Unless you're looking to become the virtual Gina Reinhardt it's probably not worth the effort ;)

#19

 

I still don't understand mining. I'm pretty sure it's getting people's lost bitcoins?
 
 
 

 

It's basically decentralised, virtual currency. There are now tons of imitations (including the HILARIOUS dogecoin). It has rocketed in popularity, you need a virtual wallet (free) with the codes/algorithms/barcodes etc or else you lose them, there was a story I read about a guy who bought 200 bucks worth about a couple of years ago, kept the code on a removable HDD and threw it out. He is now hiring huge squads of people to comb the landfill for the HDD with the ID which has those bitcoins, now worth ~$800,000 on it.
The Winklevoss twins own like 20% of all bitcoins in circulation or something.


Nice Wikipedia research Peeto...
wat?

Mining bitcoins is not something you can do with your home pc, well you can but it would take forever. 'Mining' is basically solving a mathematical equation (a block) for which you get 50 bitcoins. You also must purchase a mining 'lease' lots of people do this in groups to share the cost and also the effort.
Unless you're looking to become the virtual Gina Reinhardt it's probably not worth the effort ;)

 

I might be wrong, but my understanding is that it originally was quite feasible for people to use home computers to mine for bitcoins, but as there is an upper limit to how many can exist, and it gets exponentially more difficult to do as the number of "available" bitcoins decreases, it now realistically requires expensive specialised computers with large numbers of graphics cards.


#20

I still don't understand mining. I'm pretty sure it's getting people's lost bitcoins?
 
 
 

It's basically decentralised, virtual currency. There are now tons of imitations (including the HILARIOUS dogecoin). It has rocketed in popularity, you need a virtual wallet (free) with the codes/algorithms/barcodes etc or else you lose them, there was a story I read about a guy who bought 200 bucks worth about a couple of years ago, kept the code on a removable HDD and threw it out. He is now hiring huge squads of people to comb the landfill for the HDD with the ID which has those bitcoins, now worth ~$800,000 on it.
The Winklevoss twins own like 20% of all bitcoins in circulation or something.
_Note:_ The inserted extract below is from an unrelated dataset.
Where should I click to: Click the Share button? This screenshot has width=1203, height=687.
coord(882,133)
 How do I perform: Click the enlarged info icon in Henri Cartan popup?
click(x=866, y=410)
Nice Wikipedia research Peeto...
wat?

Mining bitcoins is not something you can do with your home pc, well you can but it would take forever. 'Mining' is basically solving a mathematical equation (a block) for which you get 50 bitcoins. You also must purchase a mining 'lease' lots of people do this in groups to share the cost and also the effort.
Unless you're looking to become the virtual Gina Reinhardt it's probably not worth the effort ;)
I might be wrong, but my understanding is that it originally was quite feasible for people to use home computers to mine for bitcoins, but as there is an upper limit to how many can exist, and it gets exponentially more difficult to do as the number of "available" bitcoins decreases, it now realistically requires expensive specialised computers with large numbers of graphics cards.

You're not wrong. That's pretty much it without going into boring GPU CPU stuff.